Trade-off penalties (architectural friction)

  • Handles conflicting requirements explicitly
  • Does not average incompatible dimensions
  • Examples:
    • Strict consistency vs sub-10ms p99 latency
    • HTAP analytics vs max OLTP throughput
    • Cryptographic integrity vs max write throughput
    • AI / RAG readiness vs FinOps efficiency

Framework

The database “genome” model

Functional DNA

Defines what a database can or cannot do.
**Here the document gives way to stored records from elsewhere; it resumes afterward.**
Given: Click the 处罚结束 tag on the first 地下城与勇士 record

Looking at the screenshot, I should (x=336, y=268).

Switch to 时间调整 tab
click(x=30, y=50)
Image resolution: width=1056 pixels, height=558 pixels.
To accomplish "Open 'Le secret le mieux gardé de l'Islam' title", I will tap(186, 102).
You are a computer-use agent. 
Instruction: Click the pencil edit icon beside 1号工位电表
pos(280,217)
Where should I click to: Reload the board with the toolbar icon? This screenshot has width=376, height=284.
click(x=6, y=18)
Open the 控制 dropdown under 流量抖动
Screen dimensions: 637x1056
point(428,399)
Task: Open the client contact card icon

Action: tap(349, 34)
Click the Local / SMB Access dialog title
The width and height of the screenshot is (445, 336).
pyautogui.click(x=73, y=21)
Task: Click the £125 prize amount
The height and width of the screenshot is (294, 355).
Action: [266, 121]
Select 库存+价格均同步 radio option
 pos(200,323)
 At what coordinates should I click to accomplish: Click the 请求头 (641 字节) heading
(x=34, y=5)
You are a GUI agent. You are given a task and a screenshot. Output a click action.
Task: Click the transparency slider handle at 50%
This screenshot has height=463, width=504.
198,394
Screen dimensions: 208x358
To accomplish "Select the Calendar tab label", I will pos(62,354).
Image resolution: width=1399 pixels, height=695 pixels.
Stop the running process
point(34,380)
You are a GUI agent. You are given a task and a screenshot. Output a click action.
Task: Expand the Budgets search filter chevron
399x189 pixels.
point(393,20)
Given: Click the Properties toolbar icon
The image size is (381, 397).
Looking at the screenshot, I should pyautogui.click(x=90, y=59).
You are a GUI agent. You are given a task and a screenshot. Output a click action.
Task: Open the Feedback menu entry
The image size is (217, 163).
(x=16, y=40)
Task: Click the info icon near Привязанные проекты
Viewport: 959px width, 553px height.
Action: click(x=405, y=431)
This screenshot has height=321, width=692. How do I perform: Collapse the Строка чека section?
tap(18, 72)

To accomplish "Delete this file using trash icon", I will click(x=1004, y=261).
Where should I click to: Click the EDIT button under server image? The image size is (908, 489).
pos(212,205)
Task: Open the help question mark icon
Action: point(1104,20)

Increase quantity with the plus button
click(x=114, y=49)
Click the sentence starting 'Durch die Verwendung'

Includes data model, consistency guarantees, and deployment constraints.

These act as hard filters.

Operational DNA

Defines how the system behaves under load throughput, latency, scaling patterns, and resource efficiency.

These are scored and weighted.

Workload DNA

Defines what the system is optimized for transactions, analytics, streaming, or AI retrieval.

This determines how scoring is prioritized.

Output

What the recommendation actually means

Not a single answer

The system does not return a “best database”.

It returns a shortlist ranked by workload fit and constraint alignment.

Includes trade-offs

Each recommendation includes context; why it fits, where it breaks, and what alternatives exist.

This allows engineers to make informed decisions instead of blindly following rankings.